#### 引用文:
具体的な洋服は前回述べたようにミリタリーとテーラードに二分されます。まずミリタリーではもともとの古着に忠実に作ることを実践しつつ、春夏の洋服なので素材を春夏向けに置き換えています。特にミリタリーではマスターピースと呼ばれるアイテムの多くは飛行機や船の甲板、しかも寒いヨーロッパ戦線で着用されていたものが多く、春夏向けではありません。そこで、過去にMARKAWAREやmarkaで何度もつくってきた、今シーズンのキーワードにも合致するジャングルファティーグが象徴的なアイテムとなります。またバックサテンのヨコ糸をリネンに打ちかえたM-65、春夏向けのブルゾンである66ナイロンのL-2Bなど。またここ数シーズン作っていなかったカーゴパンツが復活します。M-65のカーゴ、ジャングルファティーグ系のタイガーストライプなど、ショーツをあわせると型数は多めです。
テーラードのアイテムはジャケットを筆頭に、コートやベンタイルのジャケット、トラウザー、ショーツというオーソドックスな構成です。ジーンズはストレッチセルヴィッチの細身タイプ。オックスフォードのシャツは前身ごろのバランスを修整して着たときのドレープ感が美しくなるようにしています。

#### 課題一覧:
• 1. 春夏の洋服についての文章のうち、「具体的な洋服は前回述べたよう」から「美しくなるようにしています。」までを一字一句変えずに書き出してください。
• 2. 春夏の洋服についての文章によると、ジーンズはどんなタイプですか？
• 3. 春夏の洋服についての文章を、最後の文の後から続けて書いてください。

#### データ抜粋:

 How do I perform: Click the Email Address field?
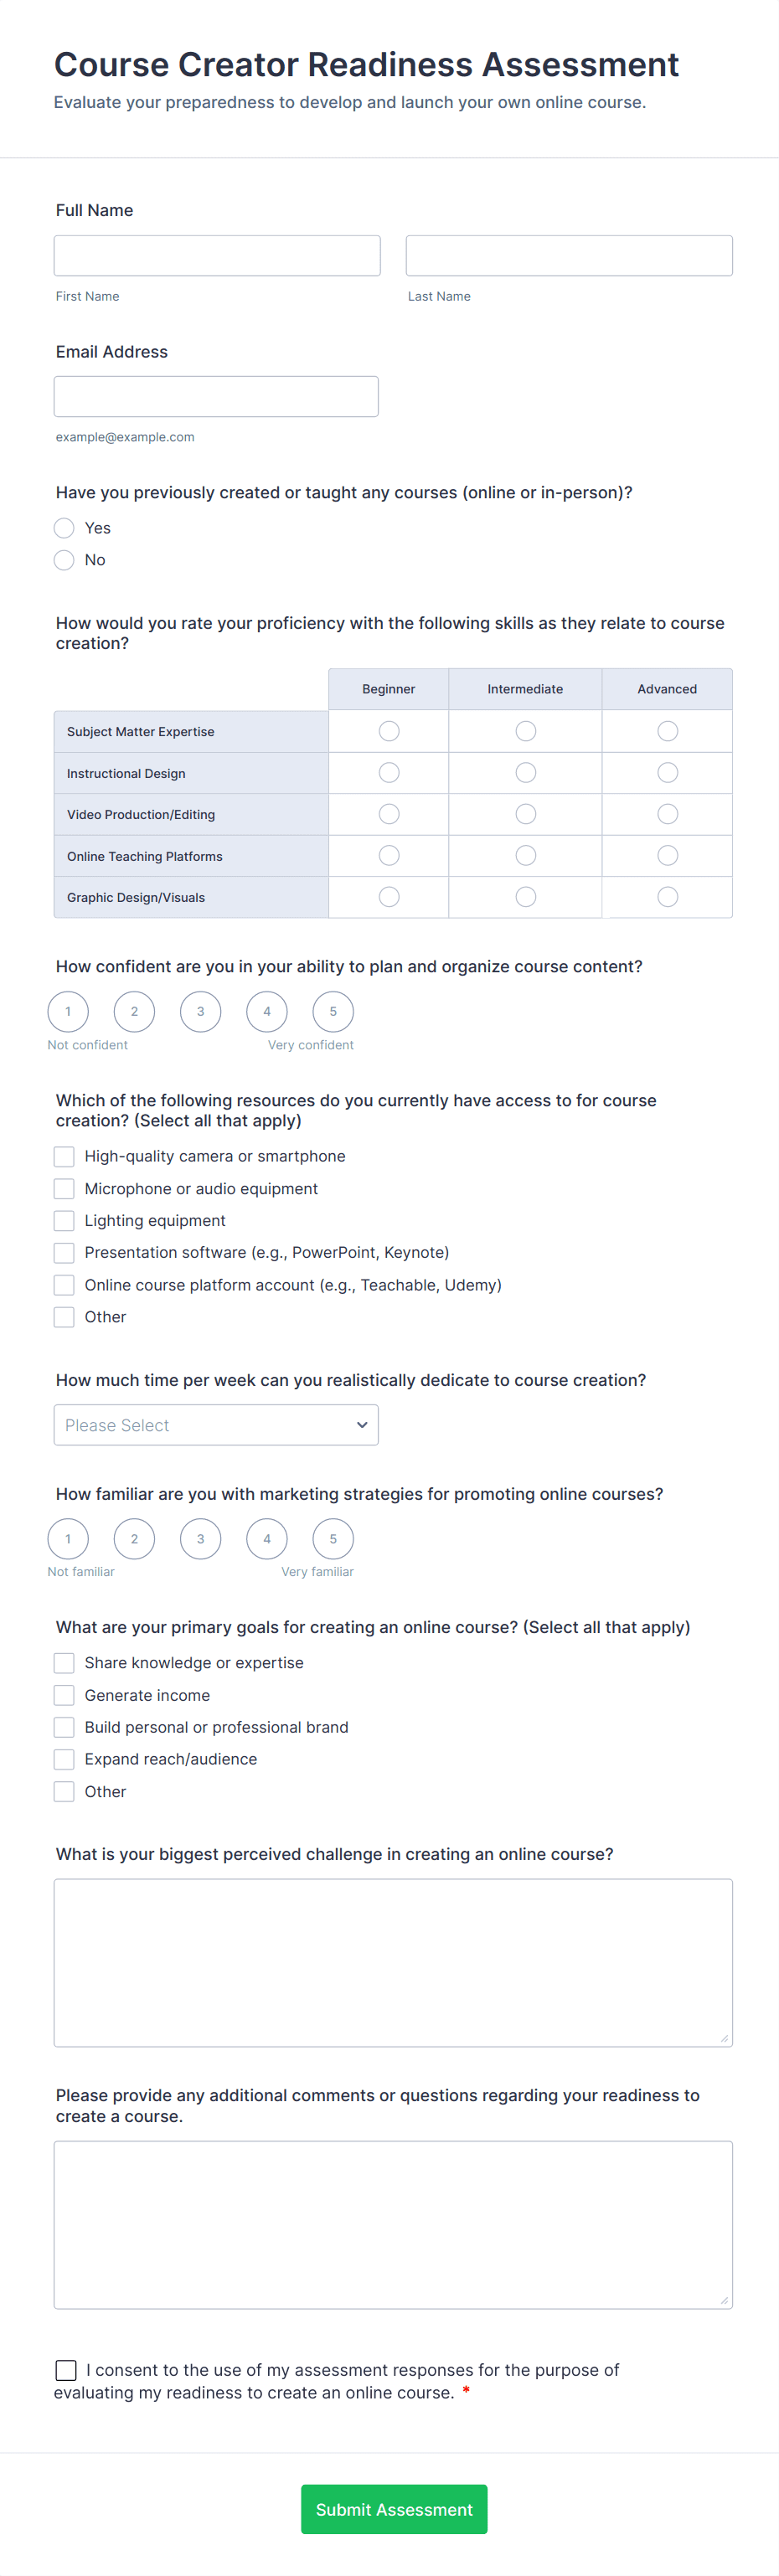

#### 回答一覧:
• 1.
具体的な洋服は前回述べたようにミリタリーとテーラードに二分されます。まずミリタリーではもともとの古着に忠実に作ることを実践しつつ、春夏の洋服なので素材を春夏向けに置き換えています。特にミリタリーではマスターピースと呼ばれるアイテムの多くは飛行機や船の甲板、しかも寒いヨーロッパ戦線で着用されていたものが多く、春夏向けではありません。そこで、過去にMARKAWAREやmarkaで何度もつくってきた、今シーズンのキーワードにも合致するジャングルファティーグが象徴的なアイテムとなります。またバックサテンのヨコ糸をリネンに打ちかえたM-65、春夏向けのブルゾンである66ナイロンのL-2Bなど。またここ数シーズン作っていなかったカーゴパンツが復活します。M-65のカーゴ、ジャングルファティーグ系のタイガーストライプなど、ショーツをあわせると型数は多めです。
テーラードのアイテムはジャケットを筆頭に、コートやベンタイルのジャケット、トラウザー、ショーツというオーソドックスな構成です。ジーンズはストレッチセルヴィッチの細身タイプ。オックスフォードのシャツは前身ごろのバランスを修整して着たときのドレープ感が美しくなるようにしています。

• 2. ストレッチセルヴィッチの細身タイプです。

• 3.
また、これは今シーズンで特別に試みていることですが、さまざまなアイテムでレギュラーシルエットとルーズシルエットを作りました。かつて軍モノを作っていた頃は、自分のカラダには大きすぎる古着をタイトにつくり直していましたが、今シーズンは逆に本物よりもルーズにしたものを提案しています。時代の流れを取り入れたリラックス感のあるシルエットが、ベーシックなアイテムに目新しさを加えるものとして差しこまれているあたりも楽しんでいただけると思います。まもなく店頭にもお届けしますので、どうぞお楽しみに。